Bu konuda bazı dağıtımlara kapalı kaynak kodlu paketler barındırdığı için kızıldığı durumlar oldu. Örneğin Ubuntu ile Amazon anlaşması önemli bir krizi doğurmuştu ama bundan geri dönüldü.

Bahsettiğiniz Ubuntu ve RedHat genel olarak açık kaynak ve özgür yazılım felsefelerine uygun hareket etmeye yönelimli. Benim bildiğim kadarıyla şuan kapalı kaynak kodlu uygulamaları yok.(depoları hariç) Yine de eğer tamamiyle özgür yazılımlarla kurulmuş, deposunda dahi kapalı kaynak kodlu herhangi bir paket bulunmayan bir dağıtım kullanmak isterseniz GNU tarafından Trisquel, Guix ve PureOS önerilmekte. PARDUS üzerinde örneğin TÜBİTAK'ın akıllı kart, eimza kütüphanesi olarak kabul edilecek kapalı kaynak kodlu bir "akis" uygulaması bulunmakta. Bu tarz paketler bazı durumlarda depoda bulunmak durumunda kalabiliyor. (pratik kullanımdan dolayı)
özgürlük için

tyko

Cevabınız için teşekkür ederim.

Empat

Alıntı Yaplinux'un bir parçası olduğu için tamamiyle açık-kaynak ve %100 güvenlidir yaklaşımında bulunabilir miyiz?

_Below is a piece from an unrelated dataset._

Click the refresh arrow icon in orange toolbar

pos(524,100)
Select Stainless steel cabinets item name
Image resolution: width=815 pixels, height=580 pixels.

Bulunamayabiliriz. Fakat onların topladıkları veri, Microsoft'un topladıkları verinin yanında bir hiç gibidir diyebiliriz.

Ayrıca, Ubuntu'da sistem verilerini Canonical'a gönderme veya göndermeme ile ilgili bir seçenek olduğunu hatırlıyorum.

Alıntı YapBenim bildiğim kadarıyla şuan kapalı kaynak kodlu uygulamaları yok.(depoları hariç) Yine de eğer tamamiyle özgür yazılımlarla kurulmuş, deposunda dahi kapalı kaynak kodlu herhangi bir paket bulunmayan bir dağıtım kullanmak isterseniz GNU tarafından Trisquel, Guix ve PureOS önerilmekte.
Katılıyorum.
Everything for me is just Peace - Love - Coding. Also, as they say: I am a programmer, I have no life!

alorak

Tam da bu konu üzerine Ubuntu 19.10 sürümü, kapalı kaynak kodlu NVIDIA sürücüleri ile birlikte geleceği açıklanmış.

https://www.forbes.com/sites/jasonevangelho/2019/05/24/ubuntu-19-10-nvidia-proprietary-gpu-driver-iso-linux/#16c26a78711a
özgürlük için

eronis

Gördüğüm kadarıyla sen kavram karmaşasına girmişsin. Açık kaynak demek sadece kaynak kodunu "görüntüleyebildiğin" kod demektir. Açık kaynak özgür yazılım değildir. Açık kaynak kodun lisansı izin vermiyorsa onu da kopyalayamazsın, değiştiremezsin. Özgür yazılım ise apayrı bir kavram. Özgür yazılım, açık kaynakla bir noktada buluşuyor; "Kaynak kodu görüntüleme." Ama özgür yazılım açık kaynaktan çok daha fazlası. Sana çoğaltma ve paylaşma özgürlüğü veriyor (Korsana izin var diyelim bilinen terimle) ve değiştirmeye de izin var. Şu an senin bahsettiğin özgür yazılım. Ubuntu, Fedora, openSUSE gibi büyük şirketler tarafından desteklenen dağıtımlar gayet sağlam ve güvenilirdirler. Geçmişte Ubuntu'nun Unity masaüstü ile ilgili bazı tartışmalar çıkmıştı bahsettiğin konuda. Hatta Ubuntu'yu bu yüzden "virüs" olmakla hitap edenler oldu ve sonunda o özelliği varsayılanda kapalı sunmak zorunda kaldılar. Bugün Unity masaüstü diye de bir şey kalmadı. Hala Unity 7'yi indirebilirsin ve Unity 8 de birileri tarafından geliştiriliyor diye duydum, ama o kadar.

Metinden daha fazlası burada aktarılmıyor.